## 任务要求:
请将材料中从包含“Click IP address 140.250.136.71”的那一行起，直至包含“Viewport: 597px width, 893px height.”的那一行止（首尾两行均包括在内）的各行列为编号列表，略去空行，且答案中不得包含图片。
*** 所给材料
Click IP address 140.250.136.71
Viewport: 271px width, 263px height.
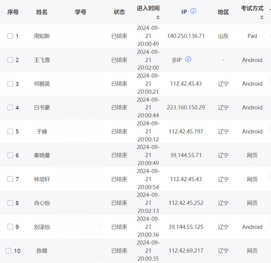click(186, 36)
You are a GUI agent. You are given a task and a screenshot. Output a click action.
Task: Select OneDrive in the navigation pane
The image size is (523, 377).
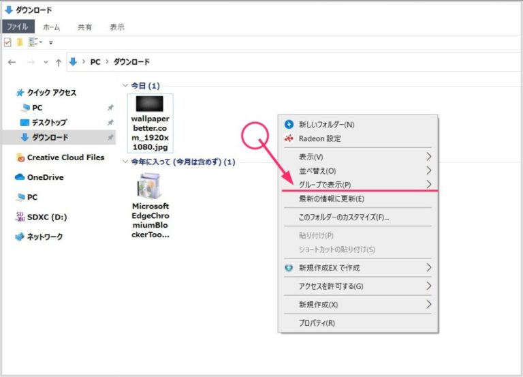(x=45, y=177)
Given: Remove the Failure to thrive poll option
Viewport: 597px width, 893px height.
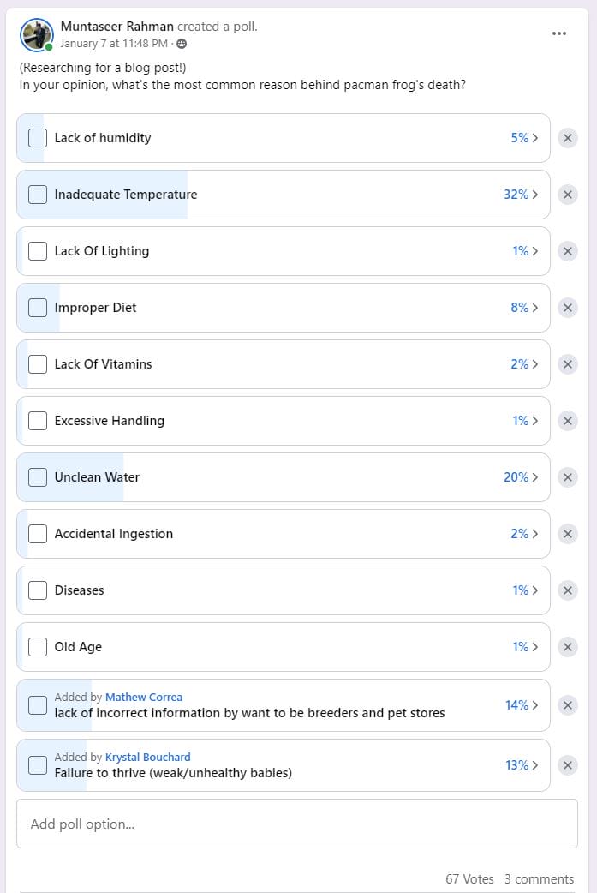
******
*** 所给材料
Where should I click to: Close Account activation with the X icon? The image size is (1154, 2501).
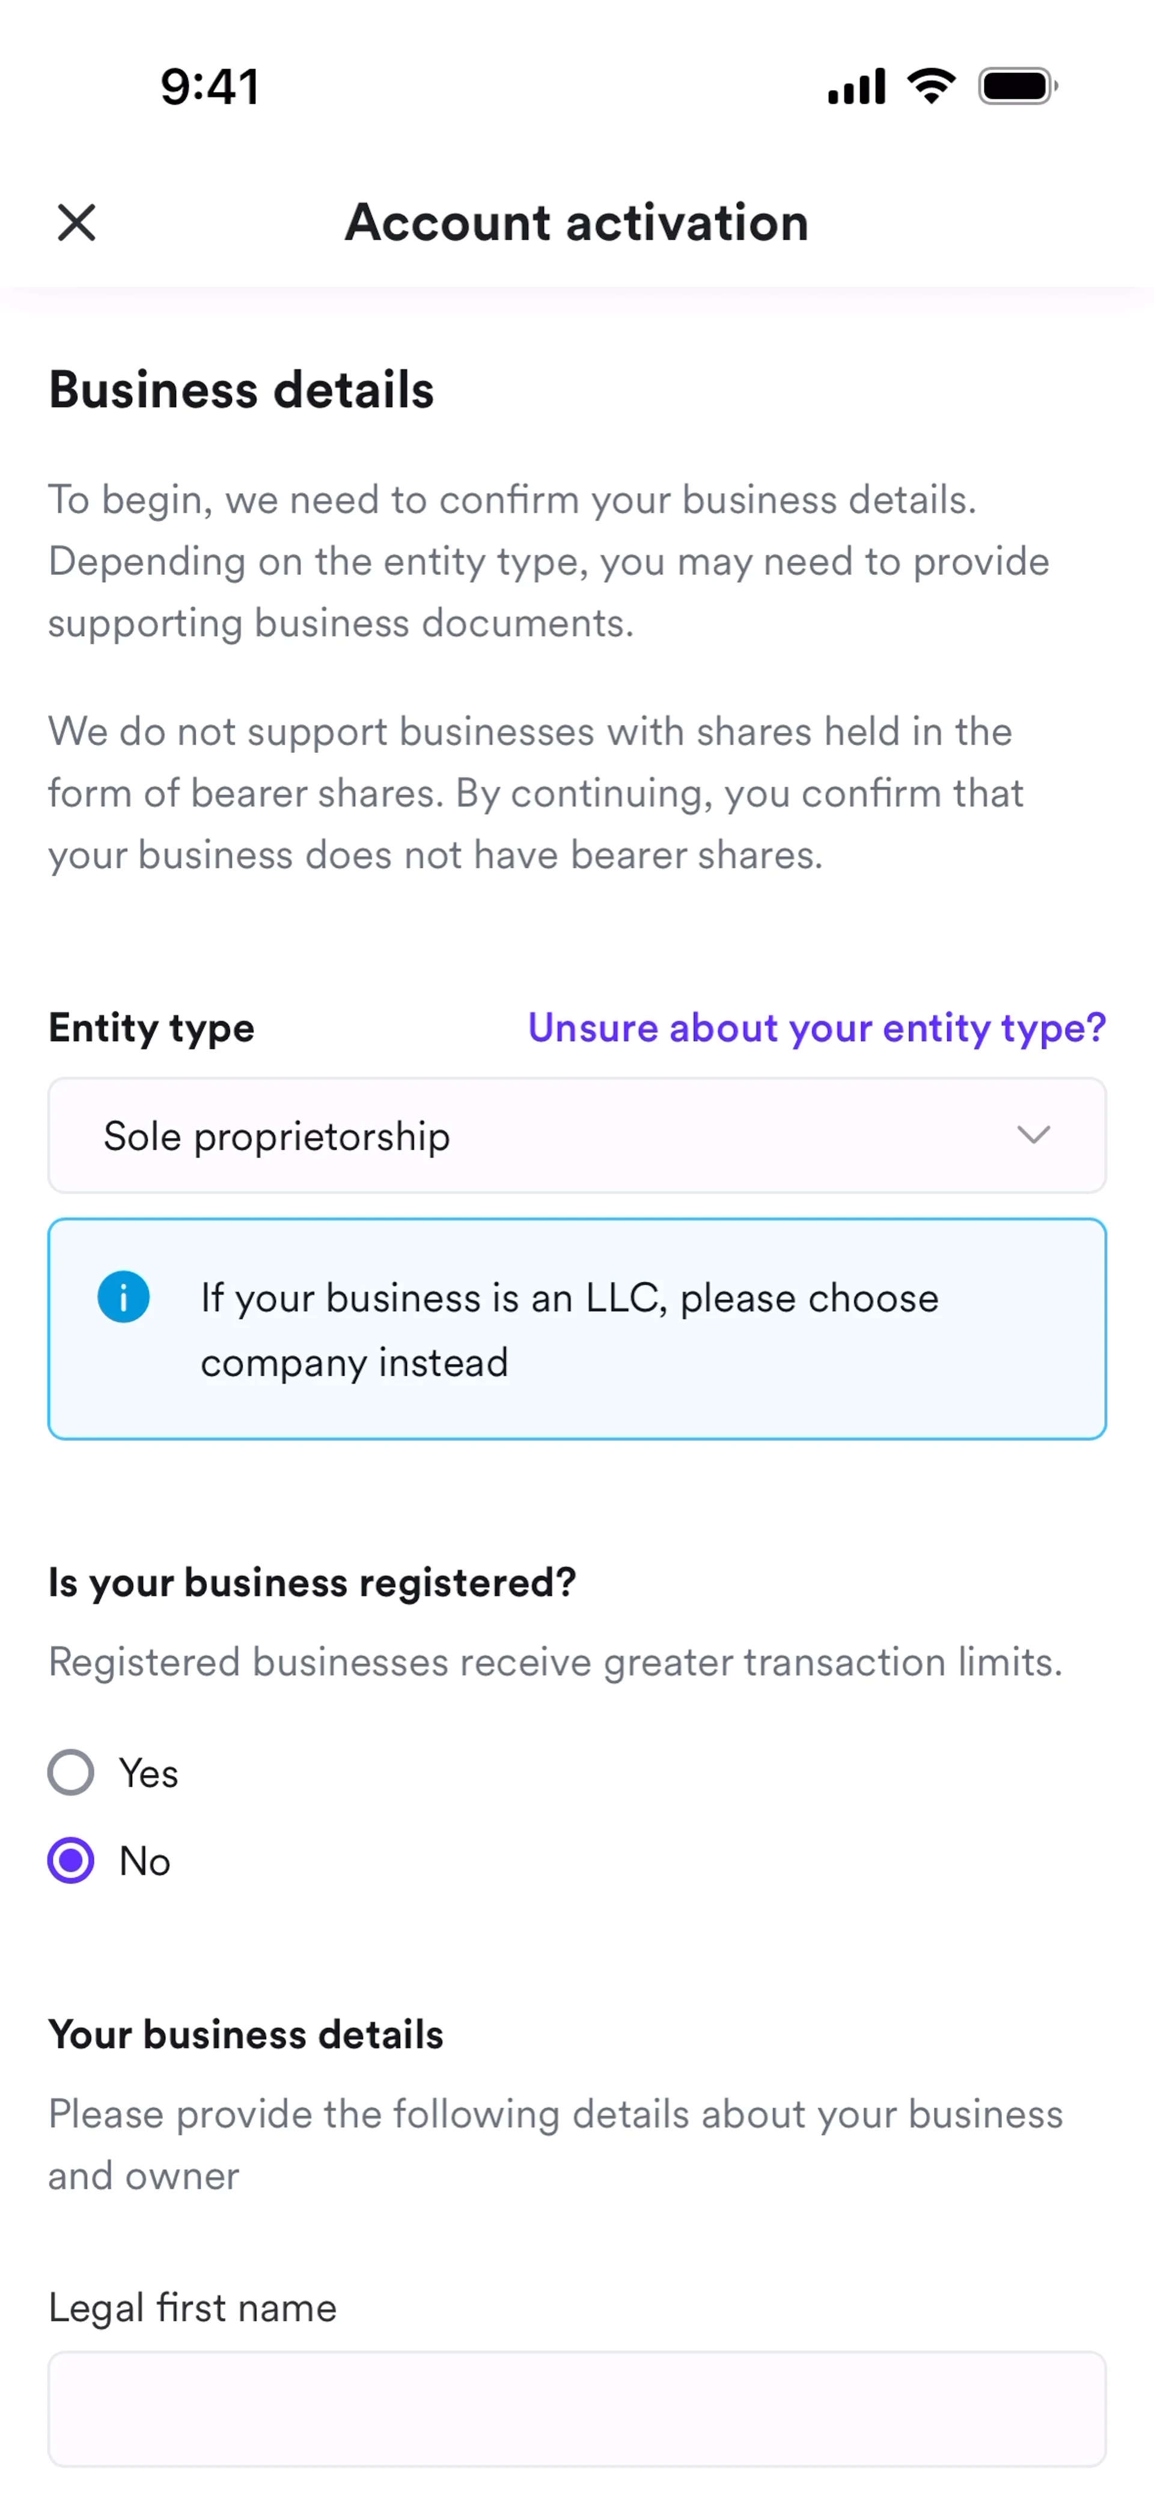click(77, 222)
******
*** 所给材料
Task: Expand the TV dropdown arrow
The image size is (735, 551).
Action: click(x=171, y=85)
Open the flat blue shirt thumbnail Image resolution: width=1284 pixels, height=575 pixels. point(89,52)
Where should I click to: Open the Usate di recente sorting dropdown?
******
## 任务输出:
1. Click IP address 140.250.136.71
2. Viewport: 271px width, 263px height.
3. click(186, 36)
4. You are a GUI agent. You are given a task and a screenshot. Output a click action.
5. Task: Select OneDrive in the navigation pane
6. The image size is (523, 377).
7. (x=45, y=177)
8. Given: Remove the Failure to thrive poll option
9. Viewport: 597px width, 893px height.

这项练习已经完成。